• Instruction: Repeat word for word every line from the one containing "Task: Switch to the Console tab" through the end of the items. Leave the pictures out of your answer.

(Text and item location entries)

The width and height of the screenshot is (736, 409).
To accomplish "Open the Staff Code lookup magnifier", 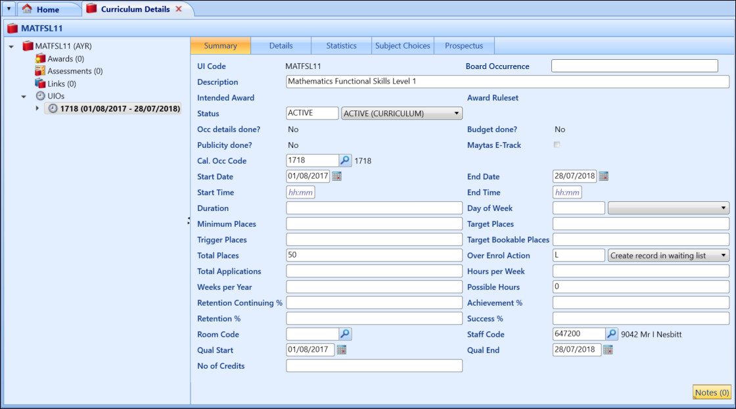I will (612, 333).
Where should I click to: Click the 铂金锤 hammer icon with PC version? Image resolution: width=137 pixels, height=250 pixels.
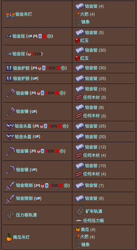point(11,112)
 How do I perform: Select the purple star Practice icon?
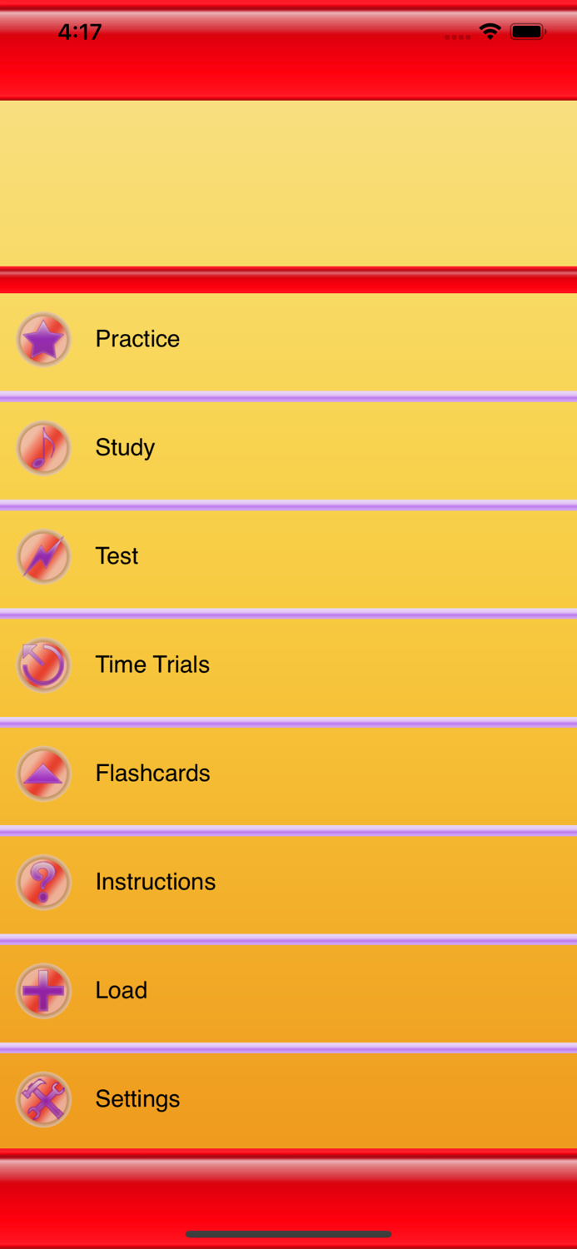pyautogui.click(x=43, y=339)
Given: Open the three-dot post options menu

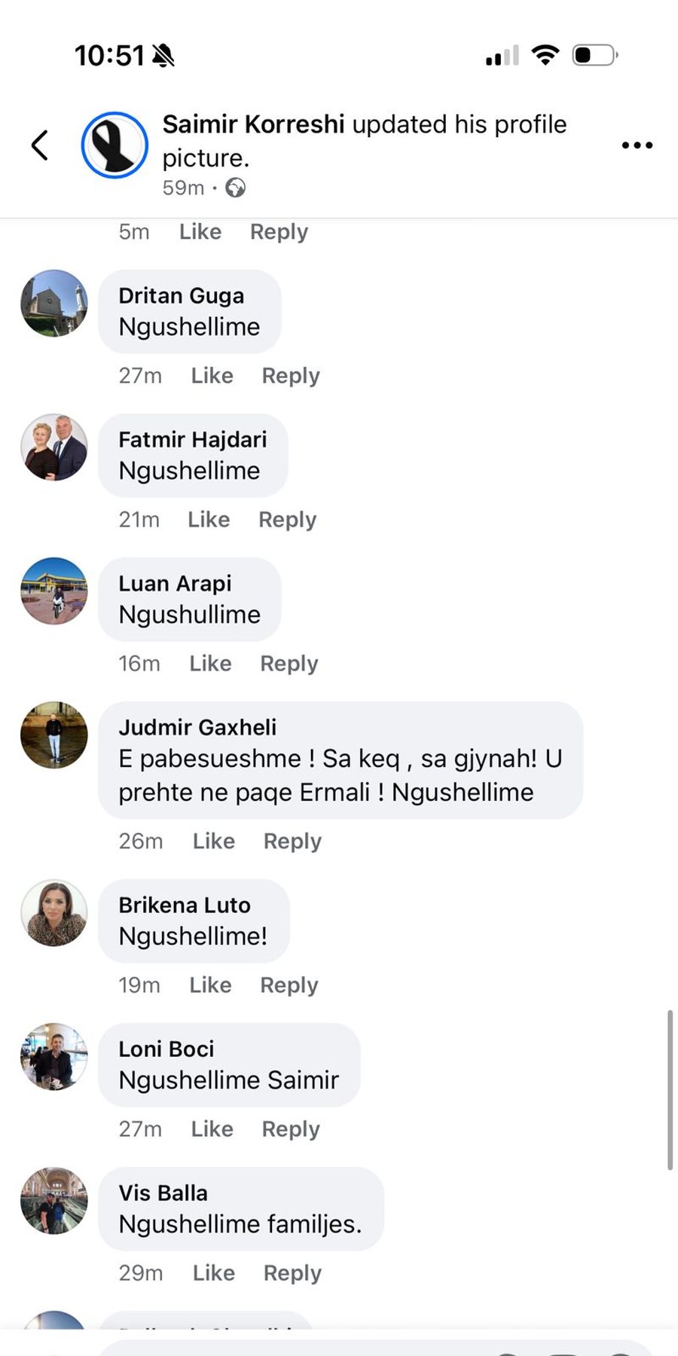Looking at the screenshot, I should (x=637, y=145).
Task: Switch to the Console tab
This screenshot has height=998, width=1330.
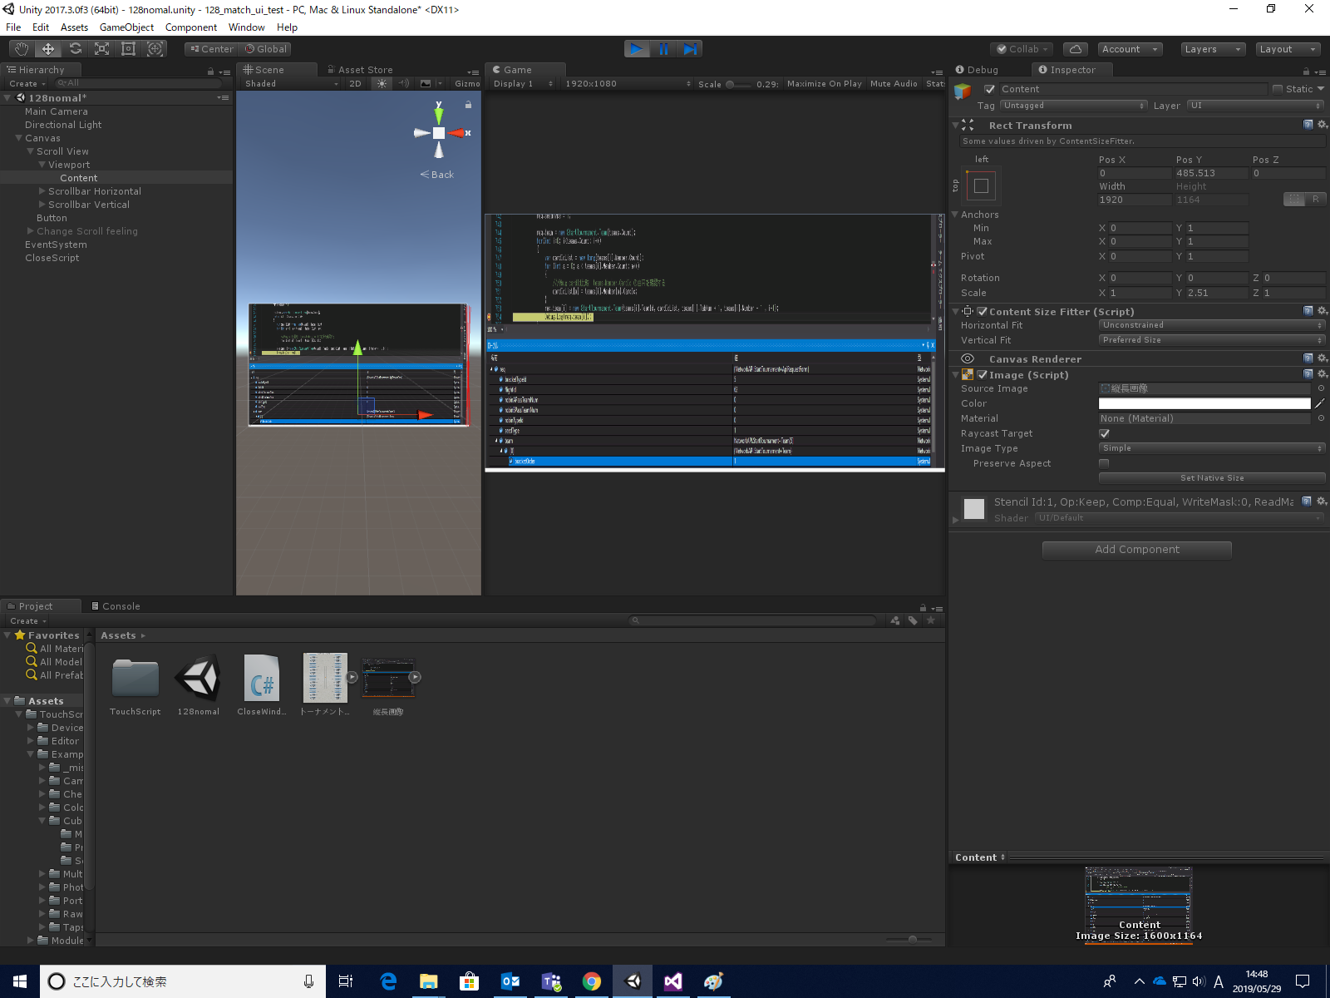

• Exercise output:
Task: Switch to the Console tab
This screenshot has height=998, width=1330.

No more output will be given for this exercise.